E. Employee also agrees that following Employee's termination from
Imation, Employee will not make disparaging remarks about Imation,
will not interfere with Imation's business relationships with its
customers, vendors, or distributors, and for a period of one (1)
year following termination, will not solicit Imation employees,
either on behalf of Employee or any third party, to resign from
Imation to work for Employee or any third party.
F. As further consideration for this Agreement, Employee agrees that
if requested by Imation, Employee will make himself available at
reasonable times to assist and cooperate with Imation in the
litigation of any lawsuits or claims, and agrees to be available
to Imation to testify honestly with regard to such lawsuits or
claims if Employee is determined by Imation to be a material
witness. Similarly, Employee agrees that he will decline to
voluntarily aid, assist, or cooperate with any parties who are
involved in claims or lawsuits by or against Imation, or with
their attorneys or agents; and will notify Imation when and if the
Employee is contacted by other parties or their attorneys or
agents involving claims or lawsuits by or against Imation. It is
understood and intended that nothing in this paragraph shall
prevent Employee from honestly testifying at a legal proceeding in
response to a lawful and properly served subpoena in a proceeding
involving Imation.
G. Employee agrees that Imation shall be entitled to injunctive and
other equitable relief to prevent a breach or threatened breach of
the provisions of this Agreement, without the necessity of proving
actual damages. Such injunctive relief shall be in addition to any
other damages that may be available at law. Employee also
acknowledges that if Imation is required to bring an action to
enforce its rights under this Agreement, it shall be entitled to
recover its attorney's fees and costs associated with such an
action, if Imation prevails.
3. OTHER UNDERSTANDINGS, AGREEMENTS, AND REPRESENTATIONS
A. Employee agrees that Employee's Imation employment will terminate
on December 31, 1998. Except as set forth in Section 1 above,
Employee further understands and agrees that Employee will not be
eligible for and will not receive consideration, severance pay or
benefits under any other group Income Assistance Pay Plan for
which Employee might otherwise have been eligible.
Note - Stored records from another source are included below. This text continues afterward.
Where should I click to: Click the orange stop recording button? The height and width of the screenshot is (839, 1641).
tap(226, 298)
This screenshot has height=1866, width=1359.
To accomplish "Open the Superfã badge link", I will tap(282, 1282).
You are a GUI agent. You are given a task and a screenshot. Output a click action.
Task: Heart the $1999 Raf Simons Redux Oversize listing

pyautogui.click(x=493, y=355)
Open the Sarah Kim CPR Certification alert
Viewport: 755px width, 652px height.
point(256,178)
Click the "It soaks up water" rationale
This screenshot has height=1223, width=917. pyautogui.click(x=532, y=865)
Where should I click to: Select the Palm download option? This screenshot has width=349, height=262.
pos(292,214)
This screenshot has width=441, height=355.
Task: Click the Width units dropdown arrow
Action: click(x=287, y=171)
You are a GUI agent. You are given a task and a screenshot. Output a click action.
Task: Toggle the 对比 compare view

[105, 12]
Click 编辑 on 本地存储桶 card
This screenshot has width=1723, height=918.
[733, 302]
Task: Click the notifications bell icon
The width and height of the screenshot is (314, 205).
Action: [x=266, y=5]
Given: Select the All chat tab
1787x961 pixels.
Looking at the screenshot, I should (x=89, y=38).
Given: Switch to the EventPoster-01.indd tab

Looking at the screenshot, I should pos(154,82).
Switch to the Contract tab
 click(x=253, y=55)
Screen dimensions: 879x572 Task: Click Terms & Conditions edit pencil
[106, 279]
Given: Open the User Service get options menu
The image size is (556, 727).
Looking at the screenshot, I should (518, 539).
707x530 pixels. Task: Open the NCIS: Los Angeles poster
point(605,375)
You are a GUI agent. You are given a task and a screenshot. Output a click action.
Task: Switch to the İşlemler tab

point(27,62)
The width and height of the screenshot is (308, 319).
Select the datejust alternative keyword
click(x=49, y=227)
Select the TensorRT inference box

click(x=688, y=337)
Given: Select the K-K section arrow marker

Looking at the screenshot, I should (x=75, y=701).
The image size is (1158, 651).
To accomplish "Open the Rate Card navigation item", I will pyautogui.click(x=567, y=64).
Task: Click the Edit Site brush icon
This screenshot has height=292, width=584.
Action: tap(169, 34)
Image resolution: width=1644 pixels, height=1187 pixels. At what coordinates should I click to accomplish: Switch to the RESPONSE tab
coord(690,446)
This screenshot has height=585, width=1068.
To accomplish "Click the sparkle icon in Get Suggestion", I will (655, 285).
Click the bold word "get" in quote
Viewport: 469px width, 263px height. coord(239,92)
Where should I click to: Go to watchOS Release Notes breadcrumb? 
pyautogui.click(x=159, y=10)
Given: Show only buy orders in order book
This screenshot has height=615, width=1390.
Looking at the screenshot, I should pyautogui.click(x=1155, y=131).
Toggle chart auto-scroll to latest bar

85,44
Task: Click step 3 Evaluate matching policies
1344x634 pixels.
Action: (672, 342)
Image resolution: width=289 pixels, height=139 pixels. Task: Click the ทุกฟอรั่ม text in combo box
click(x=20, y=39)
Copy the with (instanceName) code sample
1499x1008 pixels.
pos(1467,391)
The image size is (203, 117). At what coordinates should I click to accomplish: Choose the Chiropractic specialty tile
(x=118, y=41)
B. Employee understands that the term Imation, as used in this
Agreement, includes: (1) its past, present, and future divisions,
subsidiaries, affiliates successors and assigns, and their
officers, directors, employees, agents, insurers and legal
counsel; (2) any ERISA employee benefit plan sponsored by Imation,
acting as plan administrator, fiduciary or party in interest with
respect to such plan. Employee agrees that this Agreement binds
Employee and also binds Employee's heirs, executors,
administrators, assigns, agents, partners and successors in
interest.
C. Employee agrees that this Agreement and the payment of money and
benefits to Employee by Imation is not an admission by Imation of
any violation of Employee's rights or of any statutory or other
legal obligation.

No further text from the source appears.